If you think for just a moment about how she was able to do this, I bet you can guess the answer. Carla has experienced a lot of pain in her own life. She can recognize it and respond. I don’t know the full story behind her pain because I was in my own pain back then, and I took without much giving back. Carla tells me it’s because I didn’t have it to give.
There’s two reasons why I know that Carla’s pain is there, though. The first is because she’s told me she’s had a painful past. The second is because I can see a kindred spirit in her.
Carla taught me empathy. Empathy was a foreign concept to me. Empathy and compassion don’t just happen; they have to be learned through practice. I didn’t practice empathy growing up, like many people do. I was too lonely and alone. I didn’t practice empathy as an adult, like many people do. I found it safer to keep people at arms-length. I spent years actually believing I didn’t need other people.

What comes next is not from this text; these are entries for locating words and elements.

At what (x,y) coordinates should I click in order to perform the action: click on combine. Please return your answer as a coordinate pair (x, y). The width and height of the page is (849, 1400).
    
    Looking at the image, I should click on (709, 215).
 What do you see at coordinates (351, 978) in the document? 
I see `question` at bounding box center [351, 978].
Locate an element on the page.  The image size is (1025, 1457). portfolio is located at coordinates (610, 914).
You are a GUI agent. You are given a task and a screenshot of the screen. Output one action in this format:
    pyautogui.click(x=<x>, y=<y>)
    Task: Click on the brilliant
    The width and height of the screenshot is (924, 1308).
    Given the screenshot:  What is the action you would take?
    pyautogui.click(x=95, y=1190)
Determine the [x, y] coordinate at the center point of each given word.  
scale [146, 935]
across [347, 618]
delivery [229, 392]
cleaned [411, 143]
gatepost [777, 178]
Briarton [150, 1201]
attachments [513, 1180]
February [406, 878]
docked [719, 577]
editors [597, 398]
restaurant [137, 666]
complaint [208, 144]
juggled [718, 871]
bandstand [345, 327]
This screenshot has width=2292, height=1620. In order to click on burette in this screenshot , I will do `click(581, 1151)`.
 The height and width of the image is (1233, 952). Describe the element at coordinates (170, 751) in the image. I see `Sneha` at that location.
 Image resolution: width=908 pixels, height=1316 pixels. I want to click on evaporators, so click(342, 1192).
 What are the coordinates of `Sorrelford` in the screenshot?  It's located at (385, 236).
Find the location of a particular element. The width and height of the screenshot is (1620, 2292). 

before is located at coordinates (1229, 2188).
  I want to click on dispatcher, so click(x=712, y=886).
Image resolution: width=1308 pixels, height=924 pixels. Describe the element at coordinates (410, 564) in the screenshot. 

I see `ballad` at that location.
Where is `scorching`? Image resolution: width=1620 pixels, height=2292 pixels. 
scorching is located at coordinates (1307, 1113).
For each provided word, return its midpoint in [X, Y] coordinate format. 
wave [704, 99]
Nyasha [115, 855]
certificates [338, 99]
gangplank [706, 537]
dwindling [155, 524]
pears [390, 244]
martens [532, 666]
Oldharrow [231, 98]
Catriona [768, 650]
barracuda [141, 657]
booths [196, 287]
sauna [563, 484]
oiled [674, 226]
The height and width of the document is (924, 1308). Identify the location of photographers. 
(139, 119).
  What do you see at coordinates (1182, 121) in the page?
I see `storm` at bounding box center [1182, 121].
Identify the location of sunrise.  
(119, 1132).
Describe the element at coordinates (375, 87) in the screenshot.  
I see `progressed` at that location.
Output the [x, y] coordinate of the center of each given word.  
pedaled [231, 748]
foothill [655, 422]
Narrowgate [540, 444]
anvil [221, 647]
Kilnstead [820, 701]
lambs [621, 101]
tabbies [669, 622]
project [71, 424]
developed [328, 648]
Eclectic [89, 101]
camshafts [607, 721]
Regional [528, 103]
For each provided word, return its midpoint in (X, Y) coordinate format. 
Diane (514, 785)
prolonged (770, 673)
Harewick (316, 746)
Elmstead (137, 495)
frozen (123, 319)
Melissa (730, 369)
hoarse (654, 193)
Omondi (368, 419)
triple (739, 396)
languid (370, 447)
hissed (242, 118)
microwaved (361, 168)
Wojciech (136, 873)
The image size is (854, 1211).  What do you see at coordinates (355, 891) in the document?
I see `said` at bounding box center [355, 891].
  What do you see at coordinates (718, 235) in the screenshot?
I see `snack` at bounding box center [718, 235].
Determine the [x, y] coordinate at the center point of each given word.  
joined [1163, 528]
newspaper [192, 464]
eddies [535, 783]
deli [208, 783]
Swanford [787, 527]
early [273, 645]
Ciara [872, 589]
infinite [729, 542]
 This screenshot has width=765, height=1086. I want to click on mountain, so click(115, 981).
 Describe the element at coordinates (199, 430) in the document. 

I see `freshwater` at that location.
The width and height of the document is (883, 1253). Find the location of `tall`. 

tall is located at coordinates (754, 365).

So when I was cracked open, out came pain. Carla was there to catch me. She wasn’t uncomfortable being with my pain and she didn’t try to fix it. She simply stayed with me in empathy and compassion. I didn’t have to go through the pain alone.
Before the workshop, I didn’t know what other people felt inside, the things they tend to hide from others. During the workshop, I understood that everyone feels pain, and my pain connected with their pain and we were the same. With Carla’s help, I was able to starting using empathy and compassion as tools to connect with others as part of the presenting team.
It was awkward at first, because I could get overwhelmed. But Carla and I worked well as a team because we both engaged participants from a place of gentleness and sensitivity. I was definitely the junior partner. I slowly learned how to self-manage and help others through their pain without getting lost in my own. Sometimes. Then usually. Now almost always. Almost.
After a while, Carla reported that she had developed a serious illness. She told me, “I’m a nurse. When the doctors tell me ‘no treatment, no cure’ I know what that means.” She’s the closest friend I’ve ever had who’s gotten so near the limits of her own mortality.
The doctors put in nerve blocks to ease her pain. She moved to Columbus, Ohio to be with a close friend and continue to search for physical and spiritual healing. We stayed in contact for a few years, but we eventually lost contact. So when I pulled up an old email address, I had no idea whether or not she was still alive.
It turns out that ‘no treatment, no cure’ wasn’t necessarily a death sentence. She’s as engaged in life as ever. We have a lot to catch up on. We’ve already started.
In the workshop, each of us has what we call our ‘contract’ and ‘purpose’ statement. Briefly, it’s a unique statement about who a person is and what the person does to live out her/his life purpose. Here’s mine: “I am a free man letting go of the bullshit, connecting in vulnerability.”
Carla was my mentor, leading me away from the bullshit and teaching me how to truly and vulnerably connect with others. Carla deserves much of the credit for helping me discover who I’ve become and what I do (my purpose in life). I can think of no higher compliment.